Our Founding Director

February 21, 2018
Mary Pat Armstrong honoured with Order of Canada
Mary Pat Armstrong

It started with a phone call.

In late 1978, Mary Pat Armstrong picked up the receiver to hear her daughter’s oncologist, Dr. Peter McClure, ask if she wanted to be part of trying to establish a Ronald McDonald House in Toronto.

The first Ronald McDonald House had opened in Philadelphia just four years prior, and leaders at McDonald’s Canada, including founder George Cohon, now wanted to bring the concept to Canada. It would require a broad community effort.

“I had to take only a second to answer that question,” recalls Mary Pat about her enthusiasm that day.

Mary Pat and her husband, Bob, had only recently lost their five-year-old daughter, Marion, to leukemia after a three-year battle. It had been a difficult journey, but along the way, the Armstrongs had met many other families who were struggling as much or even more than them.

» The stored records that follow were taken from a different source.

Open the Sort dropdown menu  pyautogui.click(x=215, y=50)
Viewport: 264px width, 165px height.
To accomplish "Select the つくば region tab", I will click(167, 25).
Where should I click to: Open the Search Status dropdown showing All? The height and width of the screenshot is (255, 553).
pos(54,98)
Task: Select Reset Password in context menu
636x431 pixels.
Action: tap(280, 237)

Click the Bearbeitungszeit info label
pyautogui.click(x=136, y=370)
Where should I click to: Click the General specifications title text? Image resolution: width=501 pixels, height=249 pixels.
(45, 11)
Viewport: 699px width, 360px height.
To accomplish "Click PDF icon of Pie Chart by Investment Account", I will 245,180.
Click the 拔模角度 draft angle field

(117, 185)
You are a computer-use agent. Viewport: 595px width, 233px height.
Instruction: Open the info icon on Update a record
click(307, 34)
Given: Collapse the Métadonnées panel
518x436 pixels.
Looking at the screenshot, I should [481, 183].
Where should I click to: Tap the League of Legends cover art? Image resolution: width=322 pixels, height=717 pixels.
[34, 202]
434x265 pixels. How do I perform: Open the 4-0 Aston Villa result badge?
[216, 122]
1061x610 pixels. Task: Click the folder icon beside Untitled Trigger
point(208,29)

Mary Pat knew her family was fortunate because they lived in Toronto – less than a 10-minute drive to the hospital. But many families from outside the city faced long commutes, rough nights sleeping in a waiting room or high expenses to rent hotel rooms near SickKids. The comfort of a ‘home-away-from-home’ near the hospital would help the families immeasurably in financial, practical and emotional ways.

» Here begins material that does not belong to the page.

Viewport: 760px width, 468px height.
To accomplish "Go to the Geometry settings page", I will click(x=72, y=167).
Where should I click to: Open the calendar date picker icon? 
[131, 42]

Helping to establish Ronald McDonald House Charities (RMHC) Toronto turned out to be a “phenomenal way to grieve,” says Mary Pat. “It was a way to turn our sad emotions into something far more positive, because I was doing something for other people, trying to make their lives better.”

Under Mary Pat’s leadership as Chair of the inaugural Board of Directors, Canada’s first Ronald McDonald House opened in Toronto – on Dundas Street – in April 1981. By the end of September that year, the 19-bedroom House had already welcomed more than 100 families from across Canada and the U.S.

The original Ronald McDonald House Toronto

At that time, children with cancer were treated almost exclusively as inpatients, so it was only their family members who stayed at the House. But over time, the House became part of the circle of care for patients, recalls Mary Pat.

“SickKids came to lean on what the House was doing,” she says proudly. Doctors and nurses knew families could get their children to the hospital right away if they were experiencing a setback, and they knew they could quickly reach families at the House if they needed to speak with them. That meant children undergoing treatment were increasingly allowed to stay at the House with their families, instead of staying exclusively in the hospital. The House began to bristle with energy and activity more than ever.

Helping found RMHC Toronto was Mary Pat’s first taste of philanthropic leadership, but it was not her last.

“I really saw that I loved creating something from scratch, getting it running, standing it on its feet and then turning it over to someone else to have fun with.”  

She went on to found Camp Oochigeas for children with cancer in 1983. And in 2011, she helped found LIGHTS, a charity that assists individuals with an intellectual disability to live with a greater degree of independence.

“My 14-year-old granddaughter recently called me a philanthropic entrepreneur.”

Just weeks ago, Mary Pat was awarded the Order of Canada, the country’s highest honour, for that entrepreneurial spirit and her 40-plus-year commitment to improving the lives of families of children with cancer and people with disabilities.

“To receive this kind of recognition is a little overwhelming and humbling,” she says. “As a volunteer, when you do these things, you are driven by a passion to make the world better for people who are not as lucky as you are. A thank you from a family has always meant the most to me.”

Mary Pat is quick to point out she did not pull off her accomplishments alone. “It always took a great team. We all worked together.”

Looking back, she’s incredibly proud of how far RMHC Toronto has come in the 40 years since that first phone call.

The House – now in its third location – has expanded to 81 rooms and supports families with children with a range of life-threatening illnesses. RMHC Toronto also operates seven Family Rooms in hospitals across the GTA and in Sudbury to give parents rest and respite just steps from their child’s bedside. Combined, the House and Family Rooms supported 5,139 families last year. And, RMHC Toronto is regarded as a leader among RMHC Chapters worldwide.

For Mary Pat, the best part of the first House on Dundas Street was the feeling of warmth and brightness it gave people when they walked in. “That’s never changed. Ronald McDonald House is still bubbling.”